═══ Teks Dokumen

Saturday, January 28, 2017

Memastikan Maksud Postingan

Memastikan maksud postingan
"Ini bukan sombong ya, biarpun keliatan cuek tapi suamiku itu royal banget. Kemarin aja udah ngajak jalan-jalan lagi ke Paris padahal belum sebulan baru pulang umroh". 

??? ...

"Cuma seminggu aja pake ini (nyebut nama brand) kulitku beneran ngerasa jadi lebih halus, jerawat hilang dan glowing gitu. Ini bukan iklan". 

Krik krik krik ...


"Sstt tau nggak si ibu yang rumahnya di sebelah sana ?, dia itu kan *@^#^#^$^#%@$○«✩¦÷«※»◎². Tapi jangan bilang siapa-siapa ya, ini rahasia". 

Tik tok tik tok ...


Pernah dengar orang bicara atau baca status mirip-mirip di atas ? Ya, seringkali tanpa disadari, orang melakukan hal yang tak sesuai dengan yang (baru saja)  diucapkannya atau mengerjakan sesuatu hal yang tak dimaksudkannya tapi di mata orang lain berkesan berbeda.

Seperti contoh kalimat-kalimat di atas, seseorang bilang bahwa ia tak sombong, tapi kalimat selanjutnya justru berkesan pamer.

Atau seseorang bilang ia bukan sedang mempromosikan suatu produk tapi kontennya memuji dan menyebutkan nama produknya.

Atau satu lagi seseorang meminta orang lain untuk menutupi sesuatu hal, tapi dia sendiri mengungkapkan hal yang harus ditutupi / dirahasiakan itu. ^_^

Nggak, inti tulisan saya BUKAN soal pamer, sombong, iklan dan atau menutupi rahasia , , bukan. Point tulisan ini ada pada soal apakah pada saat kita berbicara atau menulis sesuatu di ruang publik sudah sesuai dengan apa yang memang kita sendiri maksudkan.

══════
═══ Data Mentah

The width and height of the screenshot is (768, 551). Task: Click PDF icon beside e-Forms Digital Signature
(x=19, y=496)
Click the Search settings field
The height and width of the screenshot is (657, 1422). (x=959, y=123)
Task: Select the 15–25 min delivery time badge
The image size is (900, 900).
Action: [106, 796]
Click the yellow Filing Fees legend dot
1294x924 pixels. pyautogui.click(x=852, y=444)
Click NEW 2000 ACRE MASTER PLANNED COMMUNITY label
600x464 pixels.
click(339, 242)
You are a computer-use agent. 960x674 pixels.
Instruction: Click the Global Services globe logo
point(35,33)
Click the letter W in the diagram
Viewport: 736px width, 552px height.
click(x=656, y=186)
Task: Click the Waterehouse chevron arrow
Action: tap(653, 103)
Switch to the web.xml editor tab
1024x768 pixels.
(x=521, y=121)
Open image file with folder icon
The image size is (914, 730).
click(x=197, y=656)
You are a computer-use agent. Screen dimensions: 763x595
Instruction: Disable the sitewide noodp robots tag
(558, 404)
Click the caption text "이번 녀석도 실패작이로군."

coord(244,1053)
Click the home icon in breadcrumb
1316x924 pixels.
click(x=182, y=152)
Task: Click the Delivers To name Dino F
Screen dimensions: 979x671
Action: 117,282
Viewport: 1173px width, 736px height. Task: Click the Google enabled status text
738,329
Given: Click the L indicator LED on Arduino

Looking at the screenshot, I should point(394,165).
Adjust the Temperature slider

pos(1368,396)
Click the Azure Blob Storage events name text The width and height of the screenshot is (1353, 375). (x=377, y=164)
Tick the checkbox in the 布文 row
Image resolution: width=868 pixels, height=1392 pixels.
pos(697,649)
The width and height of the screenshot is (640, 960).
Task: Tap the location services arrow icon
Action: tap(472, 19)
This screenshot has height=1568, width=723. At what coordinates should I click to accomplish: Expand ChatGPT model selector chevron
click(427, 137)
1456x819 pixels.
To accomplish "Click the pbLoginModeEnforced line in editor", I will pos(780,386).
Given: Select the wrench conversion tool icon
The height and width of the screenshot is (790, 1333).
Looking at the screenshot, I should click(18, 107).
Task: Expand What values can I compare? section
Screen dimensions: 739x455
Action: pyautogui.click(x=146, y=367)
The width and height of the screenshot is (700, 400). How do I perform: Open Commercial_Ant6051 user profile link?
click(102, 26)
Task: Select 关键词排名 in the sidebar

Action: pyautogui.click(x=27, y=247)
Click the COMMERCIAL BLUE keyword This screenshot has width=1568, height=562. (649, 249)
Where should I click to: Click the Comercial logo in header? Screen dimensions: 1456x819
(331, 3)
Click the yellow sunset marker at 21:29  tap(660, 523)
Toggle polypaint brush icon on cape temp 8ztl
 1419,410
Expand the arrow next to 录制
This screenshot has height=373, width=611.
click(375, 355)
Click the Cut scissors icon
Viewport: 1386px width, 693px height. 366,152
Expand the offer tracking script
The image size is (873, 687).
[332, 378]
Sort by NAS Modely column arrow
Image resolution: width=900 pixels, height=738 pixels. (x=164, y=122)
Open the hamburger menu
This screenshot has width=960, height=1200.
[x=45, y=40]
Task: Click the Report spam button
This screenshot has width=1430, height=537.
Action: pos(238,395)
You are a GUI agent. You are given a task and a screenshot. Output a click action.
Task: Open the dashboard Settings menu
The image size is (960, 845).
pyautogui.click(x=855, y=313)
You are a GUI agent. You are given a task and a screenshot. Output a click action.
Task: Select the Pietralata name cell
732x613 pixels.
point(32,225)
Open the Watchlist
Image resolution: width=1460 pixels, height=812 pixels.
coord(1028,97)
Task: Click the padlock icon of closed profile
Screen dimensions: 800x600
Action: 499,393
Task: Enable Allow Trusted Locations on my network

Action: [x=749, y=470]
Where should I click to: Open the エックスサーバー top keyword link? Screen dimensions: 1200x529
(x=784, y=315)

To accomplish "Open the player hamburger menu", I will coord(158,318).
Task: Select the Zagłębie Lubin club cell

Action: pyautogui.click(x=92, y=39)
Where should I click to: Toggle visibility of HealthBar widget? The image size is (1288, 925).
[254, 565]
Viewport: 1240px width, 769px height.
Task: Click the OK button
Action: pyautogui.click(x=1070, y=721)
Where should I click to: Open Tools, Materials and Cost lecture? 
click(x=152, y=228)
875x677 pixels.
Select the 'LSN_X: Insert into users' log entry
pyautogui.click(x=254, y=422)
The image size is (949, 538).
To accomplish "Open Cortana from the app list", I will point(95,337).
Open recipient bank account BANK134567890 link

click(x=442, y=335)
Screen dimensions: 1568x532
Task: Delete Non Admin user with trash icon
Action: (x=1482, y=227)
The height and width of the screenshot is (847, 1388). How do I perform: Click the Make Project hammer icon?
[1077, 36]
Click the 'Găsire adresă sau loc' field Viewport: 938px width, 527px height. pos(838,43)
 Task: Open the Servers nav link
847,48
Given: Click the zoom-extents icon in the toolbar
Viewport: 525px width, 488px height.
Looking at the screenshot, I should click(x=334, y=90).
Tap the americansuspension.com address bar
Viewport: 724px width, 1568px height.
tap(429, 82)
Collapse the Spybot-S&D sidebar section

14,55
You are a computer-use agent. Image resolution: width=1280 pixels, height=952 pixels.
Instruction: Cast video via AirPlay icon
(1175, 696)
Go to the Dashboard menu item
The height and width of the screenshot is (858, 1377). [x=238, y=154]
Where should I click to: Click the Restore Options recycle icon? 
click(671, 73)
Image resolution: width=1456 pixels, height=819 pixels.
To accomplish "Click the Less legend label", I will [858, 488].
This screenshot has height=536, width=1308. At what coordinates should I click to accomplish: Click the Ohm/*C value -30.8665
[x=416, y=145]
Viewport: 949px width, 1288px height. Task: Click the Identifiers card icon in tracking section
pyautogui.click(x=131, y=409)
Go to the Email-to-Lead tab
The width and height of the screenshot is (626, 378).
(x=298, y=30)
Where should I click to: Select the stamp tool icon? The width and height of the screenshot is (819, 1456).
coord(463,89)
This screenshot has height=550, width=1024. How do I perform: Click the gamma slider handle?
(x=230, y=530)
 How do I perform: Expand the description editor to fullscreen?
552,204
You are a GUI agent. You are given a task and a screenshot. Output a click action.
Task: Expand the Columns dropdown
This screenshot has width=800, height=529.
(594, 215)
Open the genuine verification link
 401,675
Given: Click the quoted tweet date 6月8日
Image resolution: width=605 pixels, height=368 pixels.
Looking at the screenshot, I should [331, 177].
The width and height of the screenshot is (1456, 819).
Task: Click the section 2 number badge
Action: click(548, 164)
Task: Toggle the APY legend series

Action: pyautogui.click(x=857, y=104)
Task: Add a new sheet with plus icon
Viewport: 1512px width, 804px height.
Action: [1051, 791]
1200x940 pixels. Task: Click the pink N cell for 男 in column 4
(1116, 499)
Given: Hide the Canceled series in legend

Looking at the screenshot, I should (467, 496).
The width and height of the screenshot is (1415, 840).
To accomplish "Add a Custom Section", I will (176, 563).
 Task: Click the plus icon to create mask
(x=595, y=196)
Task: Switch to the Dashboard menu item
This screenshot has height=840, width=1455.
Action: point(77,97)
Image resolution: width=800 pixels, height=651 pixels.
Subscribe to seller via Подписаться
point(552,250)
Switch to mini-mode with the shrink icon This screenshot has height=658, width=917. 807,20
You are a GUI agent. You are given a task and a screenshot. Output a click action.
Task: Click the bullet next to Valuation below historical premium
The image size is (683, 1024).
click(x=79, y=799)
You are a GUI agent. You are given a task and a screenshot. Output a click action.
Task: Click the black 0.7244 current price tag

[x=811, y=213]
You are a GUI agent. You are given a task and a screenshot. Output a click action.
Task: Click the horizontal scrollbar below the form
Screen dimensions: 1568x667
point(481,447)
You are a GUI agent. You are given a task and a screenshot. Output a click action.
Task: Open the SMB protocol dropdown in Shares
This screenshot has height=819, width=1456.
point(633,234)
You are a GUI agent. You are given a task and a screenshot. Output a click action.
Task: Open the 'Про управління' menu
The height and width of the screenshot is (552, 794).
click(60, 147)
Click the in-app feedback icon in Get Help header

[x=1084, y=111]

══════

**Daftar Tugas:**
**A.** Menurut tulisan tentang memastikan maksud postingan, apa sebenarnya inti tulisan itu?
**B.** Lanjutkan tulisan tentang memastikan maksud postingan dari kalimat terakhirnya.

**Jawaban:**
**A.** Intinya adalah apakah yang kita ucapkan atau tulis di ruang publik sudah sesuai dengan apa yang memang kita maksudkan.

**B.**
Jujur, saya sendiri merasa masih belum mahir soal ini, itu sebabnya saya jarang sekali menulis opini di medsos karena khawatir orang menangkap lain maksud tulisan saya.

Kalau ada yang bilang :

"Kenapa takut sama penilaian orang ?".

Mmm saya merasa bukan soal takut sama penilaiannya, hanya sering merasa sesudah menimbang-nimbang lagi :

"Ini opini yang mau saya share bener nggak ?, baik nggak ?, perlu nggak ?, nulis nggak nulis nggak, nulis nggak ?"

Terus lebih berat ke nggak nulis ya udah gak jadi nulis.

Memastikan Maksud Postingan


Tiga hari ke belakang dari sejak saya menulis ini, di time line facebook saya tiba-tiba ada yang share sebuah video dengan caption sederhana :" Hahaha ... "

Ya sesederhana hahaha gitu aja memang. Berhubung saya penggemar dan kepo sama video-video lucu maka saya klik-lah video itu. 

Ternyata video itu berisi tentang seorang anak yang sedang ditanya oleh seorang kepala negara tentang sesuatu hal sebelum diberi hadiah sepeda oleh beliau. Tapi jawaban anak itu mengejutkan, saat dia salah menyebut salah satu nama ikan yang membuat penonton semuanya secara spontan tertawa. Saya sendiripun tertawa waktu itu, spontan aja, sekaligus merasa miris :

"How come ?. Koq bisa tahu ya istilah itu ? " dsb.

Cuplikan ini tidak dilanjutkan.